Kenya impeaches deputy president over ‘corruption, undermining government’

Rigathi Gachagua, who has fallen out with President Ruto, was too ill to attend proceedings, his lawyers said.

The Kenyan Senate has voted to impeach Deputy President Rigathi Gachagua in a historic decision.

The upper house voted on Thursday to remove the 59-year-old on five out of a total of 11 charges against him, following two days of hearings. The Senate only needed to find him guilty of one charge to remove him from office.

Gachagua is the first deputy president to be removed in this manner since the introduction of impeachment in Kenya’s 2010 constitution. A similar motion was overwhelmingly passed by the lower house, the National Assembly, last week.

Earlier in the day, Senate proceedings were disrupted after Gachagua was admitted to the hospital with severe chest pains, preventing him from testifying in his defense.

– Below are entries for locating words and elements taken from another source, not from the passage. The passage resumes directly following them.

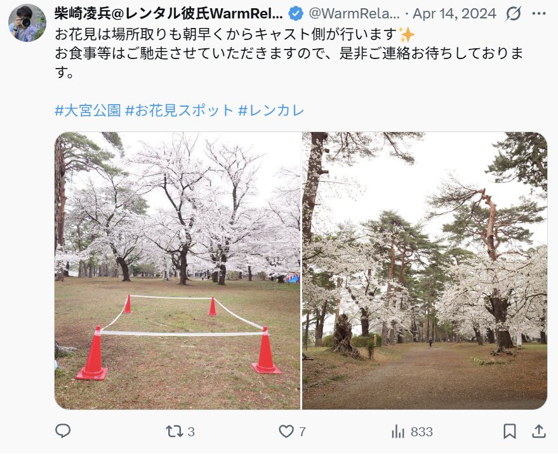Open the three-dot more options menu
558x454 pixels.
[539, 14]
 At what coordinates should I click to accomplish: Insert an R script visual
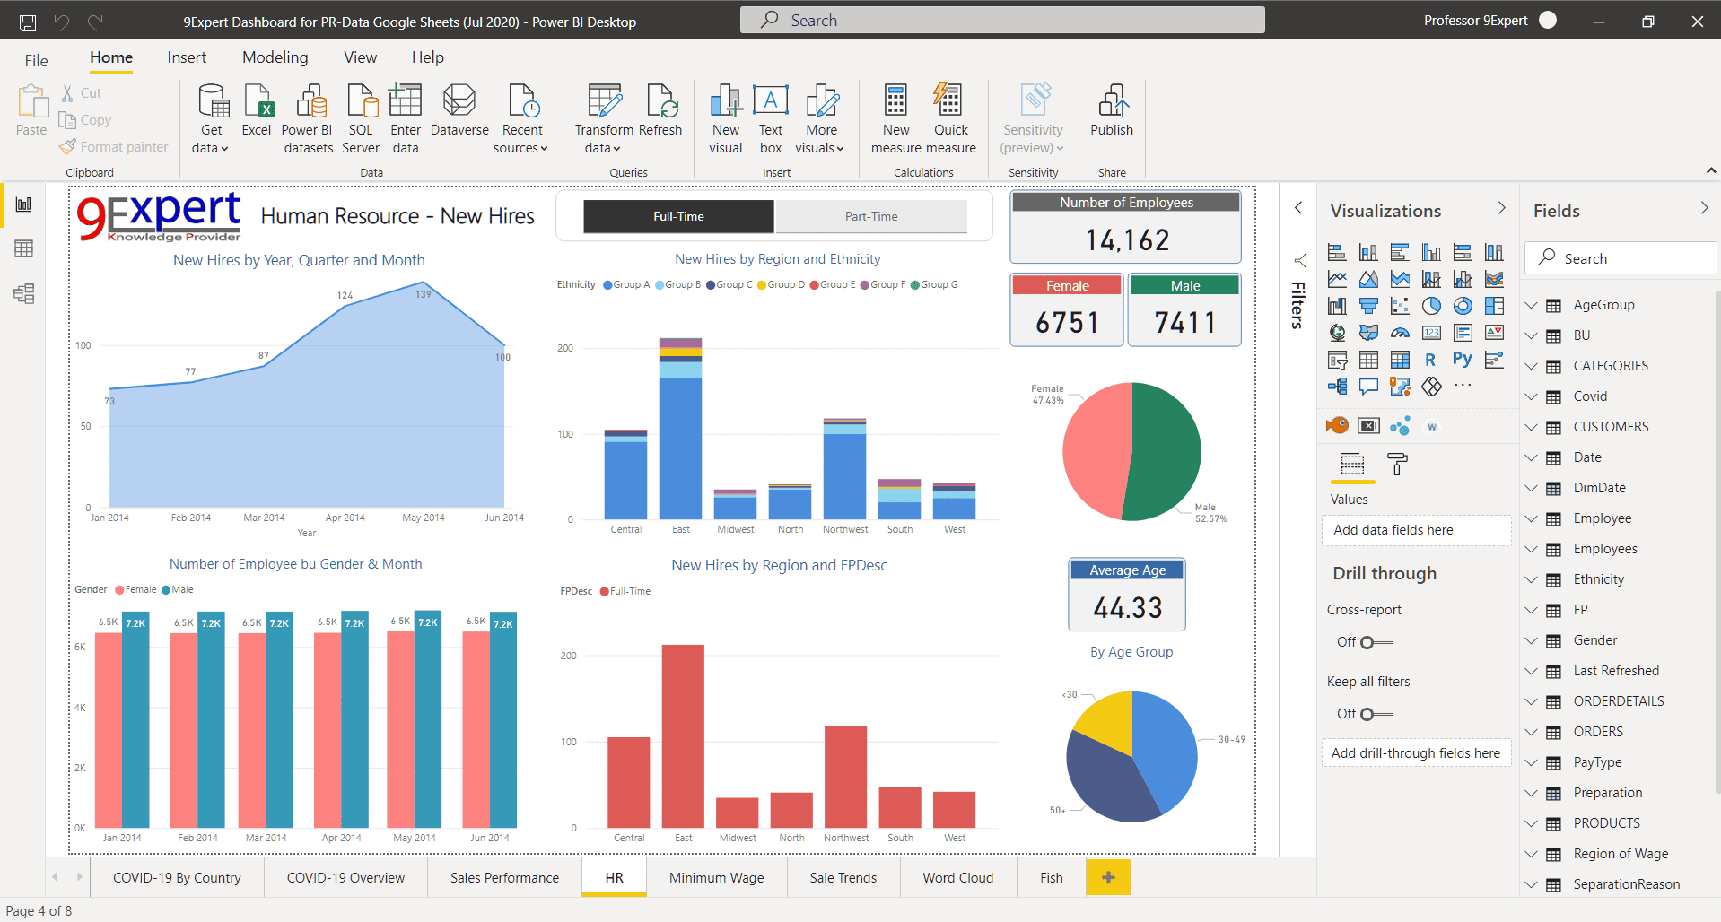click(x=1432, y=359)
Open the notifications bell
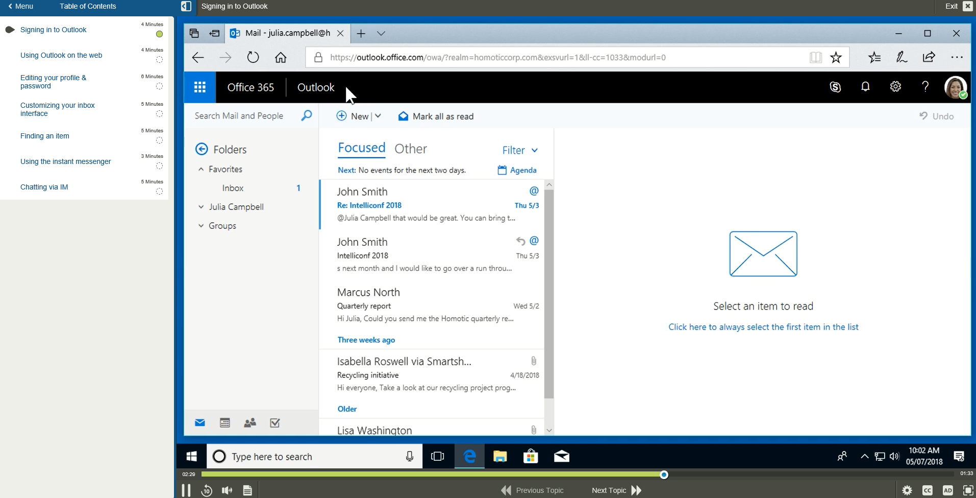This screenshot has height=498, width=976. click(x=865, y=87)
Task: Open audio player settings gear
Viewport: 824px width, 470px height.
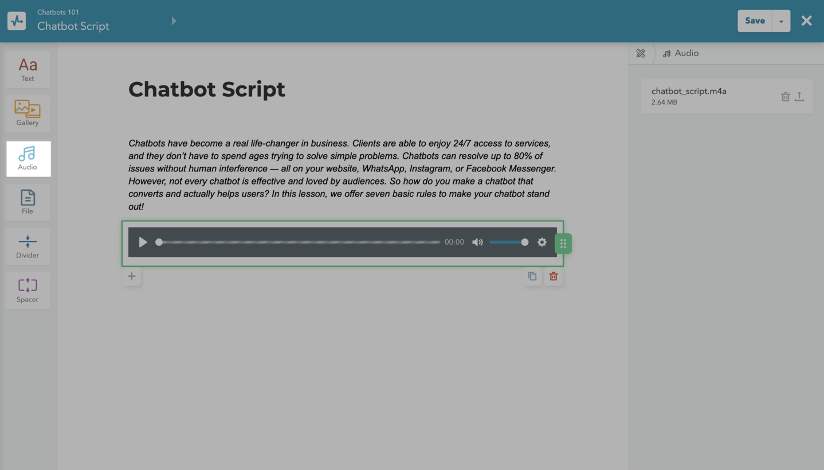Action: pos(542,242)
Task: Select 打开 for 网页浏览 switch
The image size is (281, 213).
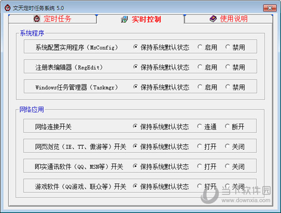Action: 200,147
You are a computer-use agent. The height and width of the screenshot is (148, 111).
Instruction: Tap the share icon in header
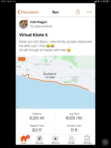pyautogui.click(x=78, y=12)
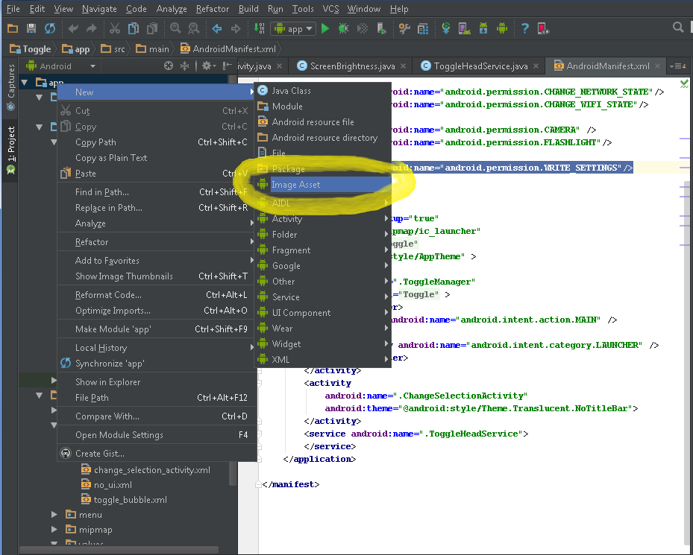Viewport: 693px width, 555px height.
Task: Open the Android project view dropdown
Action: click(61, 66)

The 11 charges – which Gachagua has consistently denied – included corruption, insubordination, money laundering, undermining the government, practicing ethnically divisive politics, bullying public officers, and threatening a judge.

Last-minute illness

Despite Gachagua’s absence due to illness, the Senate proceeded with the vote. His lawyer, Paul Muite, said the deputy president had been hospitalized with intense chest pains, urging the Senate to postpone the vote for a few days.

“The sad reality is that the Deputy President of the Republic of Kenya has fallen very ill,” Muite said.

Speaker Amason Kingi proposed a motion to adjourn the hearing until Saturday, but senators voted against it.

“The nays have it,” Kingi declared, as Gachagua’s legal team left the chambers in protest.

President Ruto, who has distanced himself from Gachagua in recent months, has not commented on the proceedings.

Many Kenyans view the impeachment process as politically motivated and a distraction from the aftermath of the deadly anti-tax protests in June and July, which revealed widespread discontent with government policies and alleged corruption.

The hearings, which scrutinized Gachagua’s finances in detail, may have political consequences for President Ruto, according to Karuti Kanyinga, a professor at the University of Nairobi’s Institute for Development Studies.

“We are likely to see people calling for the same scrutiny of the president,” Kanyinga said.

Gachagua has previously described the impeachment process as a political lynching based on falsehoods.